Chen Langer, a youth counselor at the center who was also injured in the attack, arrived in a wheelchair and spoke after Gil. “This is the day in which we cease to be silent, to hide, and to alter the appearance of reality.”

Langer tearfully added, “The home that was a place of security for youths became a slaughterhouse of youths.”

Also attending the event were Education Minister Gideon Sa’ar, Culture and Sport Minister Limor Livnat, and openly gay Knesset member Nitzan Horowitz. Several musicians performed at the rally, including Rita, Dana International, Ninet Tayeb, Amir Fay Guttman, Keren Peles, Corinne Alal and Ivri Lider. The rally was organized by Gal Uchovsky, a gay film producer and TV personality.

Prime Minister Netanyahu at the Tel Aviv LGBT Center (Jerusalem Post)

Prime Minister Netanyahu at the Tel Aviv LGBT Center (Jerusalem Post)

On Thursday, Israel’s Prime Minister Benjamin Netanyaho visited the re-opened LGBT center, where he said the attack “bears the mark of terrorism“:

The idea of someone entering a youth club and beginning to commit serial murder – it bears the markings of a terror attack,” he said.

The premier said he believed stereotyping and denigrating people was wrong and unacceptable.

“We are all created in God’s image. We all have fundamental rights, the first of which is to be treated with respect by others and give [them] the same respect,” he said.

“Anyone who has suffered from baseless hatred, as an individual or in a group, knows how painful and unacceptable it is. This is something we must uproot from society as much as possible,” he added. “I think Israeli society has made progress toward tolerance, and I hope and feel certain that we can make further progress.”

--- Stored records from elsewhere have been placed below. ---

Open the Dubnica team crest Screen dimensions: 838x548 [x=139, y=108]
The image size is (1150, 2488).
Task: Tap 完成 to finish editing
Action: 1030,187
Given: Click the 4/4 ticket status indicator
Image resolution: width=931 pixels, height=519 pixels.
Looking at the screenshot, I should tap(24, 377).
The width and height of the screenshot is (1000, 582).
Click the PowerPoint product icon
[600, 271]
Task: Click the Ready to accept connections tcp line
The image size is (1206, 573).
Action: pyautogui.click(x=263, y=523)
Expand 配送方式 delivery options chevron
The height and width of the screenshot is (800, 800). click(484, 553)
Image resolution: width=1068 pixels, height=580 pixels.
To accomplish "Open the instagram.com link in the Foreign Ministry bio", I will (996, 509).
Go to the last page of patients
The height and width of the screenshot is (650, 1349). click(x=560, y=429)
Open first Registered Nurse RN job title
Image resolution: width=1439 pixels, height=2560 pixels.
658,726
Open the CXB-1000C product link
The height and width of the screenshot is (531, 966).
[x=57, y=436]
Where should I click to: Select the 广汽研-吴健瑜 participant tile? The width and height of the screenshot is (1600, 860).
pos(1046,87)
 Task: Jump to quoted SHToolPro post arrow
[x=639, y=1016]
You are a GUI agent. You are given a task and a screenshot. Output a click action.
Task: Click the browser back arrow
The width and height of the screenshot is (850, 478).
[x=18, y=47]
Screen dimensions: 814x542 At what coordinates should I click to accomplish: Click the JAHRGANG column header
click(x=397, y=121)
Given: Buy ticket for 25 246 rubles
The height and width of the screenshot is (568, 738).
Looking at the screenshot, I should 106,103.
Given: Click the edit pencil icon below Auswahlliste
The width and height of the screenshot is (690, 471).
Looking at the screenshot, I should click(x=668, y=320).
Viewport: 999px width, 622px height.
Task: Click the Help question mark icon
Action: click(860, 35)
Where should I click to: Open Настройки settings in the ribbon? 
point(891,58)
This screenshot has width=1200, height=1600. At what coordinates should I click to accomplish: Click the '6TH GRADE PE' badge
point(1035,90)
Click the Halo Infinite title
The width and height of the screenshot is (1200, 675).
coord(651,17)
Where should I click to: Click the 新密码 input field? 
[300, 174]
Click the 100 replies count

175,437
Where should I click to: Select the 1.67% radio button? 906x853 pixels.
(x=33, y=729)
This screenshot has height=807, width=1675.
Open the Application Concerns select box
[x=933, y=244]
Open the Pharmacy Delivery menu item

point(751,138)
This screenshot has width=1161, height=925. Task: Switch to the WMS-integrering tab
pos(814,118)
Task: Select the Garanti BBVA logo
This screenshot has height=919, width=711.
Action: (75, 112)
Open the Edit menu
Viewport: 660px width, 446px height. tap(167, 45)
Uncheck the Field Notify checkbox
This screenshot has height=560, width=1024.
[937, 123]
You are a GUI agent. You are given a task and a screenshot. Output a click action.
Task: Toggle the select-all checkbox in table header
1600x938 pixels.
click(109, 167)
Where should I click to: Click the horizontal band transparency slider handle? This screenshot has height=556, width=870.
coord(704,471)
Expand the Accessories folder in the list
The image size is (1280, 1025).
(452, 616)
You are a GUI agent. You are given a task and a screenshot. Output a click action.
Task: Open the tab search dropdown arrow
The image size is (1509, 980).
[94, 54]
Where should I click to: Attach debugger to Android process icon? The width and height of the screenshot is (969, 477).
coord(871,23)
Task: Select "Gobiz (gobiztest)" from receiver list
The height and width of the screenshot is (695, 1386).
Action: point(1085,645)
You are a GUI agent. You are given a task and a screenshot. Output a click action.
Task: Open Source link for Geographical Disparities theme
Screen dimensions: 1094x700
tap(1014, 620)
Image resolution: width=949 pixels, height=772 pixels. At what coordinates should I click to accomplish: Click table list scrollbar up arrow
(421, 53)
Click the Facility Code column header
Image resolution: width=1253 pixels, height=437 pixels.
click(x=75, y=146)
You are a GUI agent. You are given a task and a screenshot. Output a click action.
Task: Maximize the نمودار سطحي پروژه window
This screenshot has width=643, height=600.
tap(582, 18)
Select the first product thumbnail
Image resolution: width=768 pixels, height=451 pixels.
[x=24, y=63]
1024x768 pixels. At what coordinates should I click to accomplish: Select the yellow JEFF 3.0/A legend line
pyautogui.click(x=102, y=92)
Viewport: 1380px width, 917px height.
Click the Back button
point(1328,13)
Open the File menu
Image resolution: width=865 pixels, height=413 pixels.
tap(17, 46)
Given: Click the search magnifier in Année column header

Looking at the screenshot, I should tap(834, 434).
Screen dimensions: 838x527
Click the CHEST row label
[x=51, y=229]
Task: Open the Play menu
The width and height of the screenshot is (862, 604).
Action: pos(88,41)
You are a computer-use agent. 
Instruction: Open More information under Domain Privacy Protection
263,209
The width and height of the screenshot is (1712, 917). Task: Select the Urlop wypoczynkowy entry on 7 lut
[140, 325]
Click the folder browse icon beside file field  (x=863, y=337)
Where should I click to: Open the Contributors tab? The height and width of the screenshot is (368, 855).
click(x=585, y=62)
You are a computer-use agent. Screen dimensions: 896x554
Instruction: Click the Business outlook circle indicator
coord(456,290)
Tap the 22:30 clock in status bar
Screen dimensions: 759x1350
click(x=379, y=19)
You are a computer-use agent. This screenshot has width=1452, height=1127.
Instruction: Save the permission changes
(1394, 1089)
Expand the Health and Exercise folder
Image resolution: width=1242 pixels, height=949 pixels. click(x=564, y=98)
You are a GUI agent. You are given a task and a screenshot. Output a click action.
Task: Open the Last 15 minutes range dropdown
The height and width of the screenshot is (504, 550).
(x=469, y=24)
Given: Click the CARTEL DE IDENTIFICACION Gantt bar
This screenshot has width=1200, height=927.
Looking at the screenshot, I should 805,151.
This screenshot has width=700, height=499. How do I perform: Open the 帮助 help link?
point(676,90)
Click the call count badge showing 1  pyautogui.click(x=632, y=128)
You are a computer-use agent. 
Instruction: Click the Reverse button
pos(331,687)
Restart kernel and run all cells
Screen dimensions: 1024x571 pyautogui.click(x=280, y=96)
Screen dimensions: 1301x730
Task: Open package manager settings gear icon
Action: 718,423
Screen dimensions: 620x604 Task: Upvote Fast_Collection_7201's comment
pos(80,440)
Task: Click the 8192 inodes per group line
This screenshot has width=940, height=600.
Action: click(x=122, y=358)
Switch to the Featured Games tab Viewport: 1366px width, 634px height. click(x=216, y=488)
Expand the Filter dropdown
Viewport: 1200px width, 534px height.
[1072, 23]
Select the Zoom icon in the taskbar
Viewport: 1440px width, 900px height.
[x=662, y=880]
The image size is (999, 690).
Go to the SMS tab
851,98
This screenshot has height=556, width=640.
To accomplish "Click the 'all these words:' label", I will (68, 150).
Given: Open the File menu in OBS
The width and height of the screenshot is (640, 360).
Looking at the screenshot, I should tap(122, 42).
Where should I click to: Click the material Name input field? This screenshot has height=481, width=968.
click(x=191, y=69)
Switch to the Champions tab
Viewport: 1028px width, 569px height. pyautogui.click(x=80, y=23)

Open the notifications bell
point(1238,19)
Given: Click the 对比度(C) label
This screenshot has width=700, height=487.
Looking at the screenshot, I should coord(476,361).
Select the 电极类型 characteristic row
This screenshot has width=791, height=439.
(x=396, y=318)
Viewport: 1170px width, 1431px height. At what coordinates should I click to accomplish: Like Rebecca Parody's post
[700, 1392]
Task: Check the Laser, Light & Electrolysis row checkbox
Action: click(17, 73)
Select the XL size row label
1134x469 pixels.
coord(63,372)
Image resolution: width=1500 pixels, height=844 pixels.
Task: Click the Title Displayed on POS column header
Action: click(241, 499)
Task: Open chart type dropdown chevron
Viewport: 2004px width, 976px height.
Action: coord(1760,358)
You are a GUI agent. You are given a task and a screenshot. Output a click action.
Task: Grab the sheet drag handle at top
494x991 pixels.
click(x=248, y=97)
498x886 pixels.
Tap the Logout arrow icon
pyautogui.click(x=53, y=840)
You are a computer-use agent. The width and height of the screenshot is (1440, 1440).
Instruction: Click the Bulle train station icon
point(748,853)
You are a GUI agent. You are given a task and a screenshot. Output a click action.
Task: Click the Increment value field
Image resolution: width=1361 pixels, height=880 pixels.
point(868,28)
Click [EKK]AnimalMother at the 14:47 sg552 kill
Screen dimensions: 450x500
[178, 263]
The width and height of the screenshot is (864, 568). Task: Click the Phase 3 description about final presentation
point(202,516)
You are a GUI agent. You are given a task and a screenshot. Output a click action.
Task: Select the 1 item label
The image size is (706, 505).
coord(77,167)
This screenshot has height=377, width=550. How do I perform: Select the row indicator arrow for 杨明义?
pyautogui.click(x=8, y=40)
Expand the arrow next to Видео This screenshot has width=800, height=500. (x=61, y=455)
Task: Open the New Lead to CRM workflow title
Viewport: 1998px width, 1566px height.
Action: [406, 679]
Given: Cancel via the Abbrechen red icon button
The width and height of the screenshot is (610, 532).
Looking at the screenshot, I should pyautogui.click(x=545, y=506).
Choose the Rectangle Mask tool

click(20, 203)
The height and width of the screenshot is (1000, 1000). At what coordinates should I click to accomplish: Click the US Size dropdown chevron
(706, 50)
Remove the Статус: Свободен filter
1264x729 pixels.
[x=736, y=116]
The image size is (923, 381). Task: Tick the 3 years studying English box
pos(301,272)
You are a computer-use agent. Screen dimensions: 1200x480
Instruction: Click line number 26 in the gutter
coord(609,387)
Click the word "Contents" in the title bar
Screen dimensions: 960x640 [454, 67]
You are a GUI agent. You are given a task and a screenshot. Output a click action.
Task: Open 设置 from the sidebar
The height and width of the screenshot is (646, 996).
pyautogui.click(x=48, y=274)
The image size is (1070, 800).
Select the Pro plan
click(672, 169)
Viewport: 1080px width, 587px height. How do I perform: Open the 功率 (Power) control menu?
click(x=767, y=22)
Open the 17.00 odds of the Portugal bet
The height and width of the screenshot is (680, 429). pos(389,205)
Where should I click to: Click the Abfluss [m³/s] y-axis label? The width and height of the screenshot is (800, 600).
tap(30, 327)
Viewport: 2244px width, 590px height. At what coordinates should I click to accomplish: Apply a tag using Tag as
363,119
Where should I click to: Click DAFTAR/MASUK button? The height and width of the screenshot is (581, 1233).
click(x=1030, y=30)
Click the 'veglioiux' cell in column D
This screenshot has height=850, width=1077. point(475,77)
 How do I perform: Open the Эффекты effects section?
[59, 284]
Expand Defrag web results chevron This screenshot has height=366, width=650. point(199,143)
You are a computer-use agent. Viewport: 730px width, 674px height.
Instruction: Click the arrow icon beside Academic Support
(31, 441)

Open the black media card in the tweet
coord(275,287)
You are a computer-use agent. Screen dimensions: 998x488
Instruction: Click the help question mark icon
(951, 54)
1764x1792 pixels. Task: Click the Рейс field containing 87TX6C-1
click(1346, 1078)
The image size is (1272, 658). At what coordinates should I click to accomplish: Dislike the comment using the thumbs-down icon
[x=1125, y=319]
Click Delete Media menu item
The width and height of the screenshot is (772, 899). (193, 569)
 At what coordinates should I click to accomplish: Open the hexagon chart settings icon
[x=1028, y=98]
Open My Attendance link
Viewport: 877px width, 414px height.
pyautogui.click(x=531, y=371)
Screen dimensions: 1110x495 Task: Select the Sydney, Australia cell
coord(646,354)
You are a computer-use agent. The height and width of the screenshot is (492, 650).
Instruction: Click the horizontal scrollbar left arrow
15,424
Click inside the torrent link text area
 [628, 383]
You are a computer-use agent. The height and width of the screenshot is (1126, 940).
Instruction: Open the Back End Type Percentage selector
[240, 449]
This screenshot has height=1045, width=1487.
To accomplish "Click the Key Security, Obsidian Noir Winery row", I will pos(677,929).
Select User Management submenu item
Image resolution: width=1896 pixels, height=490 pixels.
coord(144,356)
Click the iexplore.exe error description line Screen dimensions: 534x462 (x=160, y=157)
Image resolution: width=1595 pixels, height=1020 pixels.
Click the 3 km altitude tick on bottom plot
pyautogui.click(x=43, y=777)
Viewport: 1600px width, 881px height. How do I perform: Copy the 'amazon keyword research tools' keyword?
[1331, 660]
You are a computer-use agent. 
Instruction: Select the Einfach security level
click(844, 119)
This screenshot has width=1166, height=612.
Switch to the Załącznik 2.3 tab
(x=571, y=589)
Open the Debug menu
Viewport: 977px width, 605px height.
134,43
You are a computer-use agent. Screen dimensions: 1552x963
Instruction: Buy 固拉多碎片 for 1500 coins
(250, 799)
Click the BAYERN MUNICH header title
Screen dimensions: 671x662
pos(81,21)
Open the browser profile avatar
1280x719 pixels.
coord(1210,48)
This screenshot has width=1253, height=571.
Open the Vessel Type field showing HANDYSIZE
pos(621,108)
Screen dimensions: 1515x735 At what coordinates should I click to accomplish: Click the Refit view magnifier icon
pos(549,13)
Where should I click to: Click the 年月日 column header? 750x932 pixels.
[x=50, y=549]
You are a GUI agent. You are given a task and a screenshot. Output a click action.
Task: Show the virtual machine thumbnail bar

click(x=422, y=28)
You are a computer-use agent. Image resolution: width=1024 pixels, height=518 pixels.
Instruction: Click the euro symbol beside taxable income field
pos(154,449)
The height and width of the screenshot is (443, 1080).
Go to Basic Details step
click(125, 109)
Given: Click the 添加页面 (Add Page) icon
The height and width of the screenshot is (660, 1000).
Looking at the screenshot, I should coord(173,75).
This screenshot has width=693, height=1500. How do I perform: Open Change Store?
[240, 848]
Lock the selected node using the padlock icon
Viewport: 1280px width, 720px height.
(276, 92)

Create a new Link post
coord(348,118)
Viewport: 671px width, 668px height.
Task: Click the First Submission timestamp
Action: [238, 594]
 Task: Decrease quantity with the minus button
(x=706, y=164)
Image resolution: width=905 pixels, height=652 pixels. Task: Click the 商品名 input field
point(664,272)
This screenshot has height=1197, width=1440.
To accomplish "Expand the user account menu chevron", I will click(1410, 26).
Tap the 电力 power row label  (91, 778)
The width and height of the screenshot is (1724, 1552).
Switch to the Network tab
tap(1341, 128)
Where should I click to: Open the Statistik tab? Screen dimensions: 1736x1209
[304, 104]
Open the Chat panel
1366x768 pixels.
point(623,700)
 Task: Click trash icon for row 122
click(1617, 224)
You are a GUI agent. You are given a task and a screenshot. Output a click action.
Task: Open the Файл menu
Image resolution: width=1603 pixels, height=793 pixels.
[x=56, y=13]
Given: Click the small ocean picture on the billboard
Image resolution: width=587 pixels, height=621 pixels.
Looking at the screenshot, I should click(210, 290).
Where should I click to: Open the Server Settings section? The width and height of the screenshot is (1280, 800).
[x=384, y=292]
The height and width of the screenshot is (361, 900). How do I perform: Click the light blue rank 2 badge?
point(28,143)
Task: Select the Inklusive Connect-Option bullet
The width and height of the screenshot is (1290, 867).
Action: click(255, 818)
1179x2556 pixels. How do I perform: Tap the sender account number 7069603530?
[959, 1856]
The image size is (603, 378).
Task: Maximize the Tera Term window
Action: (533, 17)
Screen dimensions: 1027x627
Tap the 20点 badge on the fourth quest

Nir Katz (top) and Liz Trubeshi (bottom)

Nir Katz (top) and Liz Trubeshi (bottom)

Two were killed in last weekend’s attack on the Tel Aviv LGBT center, which was conducting a support meeting for gay youth. The dead were identified as 26-year-old Nir Katz from Givatayim, who was a counselor at the center, and 17-year-old Liz Trubeshi from Holom, who was attending the LGBT youth support meeting as a straight ally. They were killed when a lone gunman dressed in black and wearing a black mask entered the center and sprayed the meeting room with bullets from an automatic weapon. The gunman then fled on foot. Despite a city-wide manhunt, he has not been found.